Your instructions →
Update the lines below by replacing every "Open" with "Access" and leaving everything else unchanged.

--- Begin Information given ---

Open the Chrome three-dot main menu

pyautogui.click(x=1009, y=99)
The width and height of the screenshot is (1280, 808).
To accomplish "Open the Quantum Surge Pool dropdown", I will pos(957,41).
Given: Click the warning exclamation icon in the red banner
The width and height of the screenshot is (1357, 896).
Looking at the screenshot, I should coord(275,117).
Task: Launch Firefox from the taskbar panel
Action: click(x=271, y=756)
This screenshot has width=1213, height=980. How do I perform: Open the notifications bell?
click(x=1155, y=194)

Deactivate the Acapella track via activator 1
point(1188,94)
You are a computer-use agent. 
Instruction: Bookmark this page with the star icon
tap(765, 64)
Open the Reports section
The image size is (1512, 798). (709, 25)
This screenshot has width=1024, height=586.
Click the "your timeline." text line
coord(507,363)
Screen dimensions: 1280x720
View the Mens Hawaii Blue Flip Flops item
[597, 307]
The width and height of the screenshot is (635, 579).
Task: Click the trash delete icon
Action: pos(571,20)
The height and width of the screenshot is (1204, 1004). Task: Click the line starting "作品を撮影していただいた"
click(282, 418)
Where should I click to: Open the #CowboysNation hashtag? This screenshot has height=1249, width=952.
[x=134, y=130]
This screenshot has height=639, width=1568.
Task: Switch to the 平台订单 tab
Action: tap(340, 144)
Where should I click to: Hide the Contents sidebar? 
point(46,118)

--- End Information given ---

Solution for this problem →
Access the Chrome three-dot main menu

pyautogui.click(x=1009, y=99)
The width and height of the screenshot is (1280, 808).
To accomplish "Access the Quantum Surge Pool dropdown", I will pos(957,41).
Given: Click the warning exclamation icon in the red banner
The width and height of the screenshot is (1357, 896).
Looking at the screenshot, I should coord(275,117).
Task: Launch Firefox from the taskbar panel
Action: click(x=271, y=756)
This screenshot has width=1213, height=980. How do I perform: Access the notifications bell?
click(x=1155, y=194)

Deactivate the Acapella track via activator 1
point(1188,94)
You are a computer-use agent. 
Instruction: Bookmark this page with the star icon
tap(765, 64)
Access the Reports section
The image size is (1512, 798). (709, 25)
This screenshot has width=1024, height=586.
Click the "your timeline." text line
coord(507,363)
Screen dimensions: 1280x720
View the Mens Hawaii Blue Flip Flops item
[597, 307]
The width and height of the screenshot is (635, 579).
Task: Click the trash delete icon
Action: pos(571,20)
The height and width of the screenshot is (1204, 1004). Task: Click the line starting "作品を撮影していただいた"
click(282, 418)
Where should I click to: Access the #CowboysNation hashtag? This screenshot has height=1249, width=952.
[x=134, y=130]
This screenshot has height=639, width=1568.
Task: Switch to the 平台订单 tab
Action: tap(340, 144)
Where should I click to: Hide the Contents sidebar? 
point(46,118)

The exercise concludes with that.